━━ RECORD EXTRACTS ━━

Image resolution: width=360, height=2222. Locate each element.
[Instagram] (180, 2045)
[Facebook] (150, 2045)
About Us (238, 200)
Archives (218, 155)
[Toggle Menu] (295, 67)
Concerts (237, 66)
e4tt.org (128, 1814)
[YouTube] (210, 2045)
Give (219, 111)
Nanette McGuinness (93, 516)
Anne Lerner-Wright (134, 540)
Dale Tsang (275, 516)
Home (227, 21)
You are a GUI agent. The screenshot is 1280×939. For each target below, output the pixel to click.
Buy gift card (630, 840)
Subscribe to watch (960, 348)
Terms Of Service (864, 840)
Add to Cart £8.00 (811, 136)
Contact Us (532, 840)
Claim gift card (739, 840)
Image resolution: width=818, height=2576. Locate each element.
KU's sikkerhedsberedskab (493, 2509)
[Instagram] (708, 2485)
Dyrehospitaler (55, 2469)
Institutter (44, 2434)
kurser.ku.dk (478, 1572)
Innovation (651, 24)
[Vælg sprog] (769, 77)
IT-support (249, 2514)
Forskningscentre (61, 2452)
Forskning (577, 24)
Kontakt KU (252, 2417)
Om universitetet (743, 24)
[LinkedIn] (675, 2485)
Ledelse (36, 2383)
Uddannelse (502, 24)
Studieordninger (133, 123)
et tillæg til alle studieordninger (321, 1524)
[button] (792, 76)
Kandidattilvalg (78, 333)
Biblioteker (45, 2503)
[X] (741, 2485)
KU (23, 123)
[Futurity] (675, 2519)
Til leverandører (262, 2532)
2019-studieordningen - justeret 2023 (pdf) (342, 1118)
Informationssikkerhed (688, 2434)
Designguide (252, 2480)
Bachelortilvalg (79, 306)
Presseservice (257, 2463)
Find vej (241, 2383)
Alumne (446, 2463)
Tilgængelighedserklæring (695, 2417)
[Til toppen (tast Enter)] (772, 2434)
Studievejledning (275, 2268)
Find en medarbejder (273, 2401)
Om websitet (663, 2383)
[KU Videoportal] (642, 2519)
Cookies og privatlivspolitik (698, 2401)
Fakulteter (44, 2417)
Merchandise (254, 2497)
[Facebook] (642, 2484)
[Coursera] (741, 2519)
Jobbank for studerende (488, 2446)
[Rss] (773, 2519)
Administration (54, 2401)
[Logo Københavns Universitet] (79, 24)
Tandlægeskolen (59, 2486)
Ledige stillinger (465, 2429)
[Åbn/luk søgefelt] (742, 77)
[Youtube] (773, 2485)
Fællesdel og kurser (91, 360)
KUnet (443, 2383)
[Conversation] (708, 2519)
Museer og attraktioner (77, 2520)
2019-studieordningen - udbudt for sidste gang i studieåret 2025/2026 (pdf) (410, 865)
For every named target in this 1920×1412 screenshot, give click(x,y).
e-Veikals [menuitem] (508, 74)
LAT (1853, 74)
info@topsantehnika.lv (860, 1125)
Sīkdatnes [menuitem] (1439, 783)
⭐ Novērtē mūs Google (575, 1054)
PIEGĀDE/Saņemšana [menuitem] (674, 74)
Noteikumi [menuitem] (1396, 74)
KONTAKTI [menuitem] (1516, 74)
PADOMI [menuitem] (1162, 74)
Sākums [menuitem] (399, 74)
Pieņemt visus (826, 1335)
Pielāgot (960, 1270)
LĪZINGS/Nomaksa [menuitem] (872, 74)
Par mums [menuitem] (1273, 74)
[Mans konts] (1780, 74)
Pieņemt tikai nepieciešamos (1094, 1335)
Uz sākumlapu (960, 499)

━━━

◆ WORK TO BE COMPLETED: Copy out all lines from the material above that contain the string "width".

◆ EXERCISE RESULT:
Image resolution: width=360, height=2222. Locate each element.
Image resolution: width=818, height=2576. Locate each element.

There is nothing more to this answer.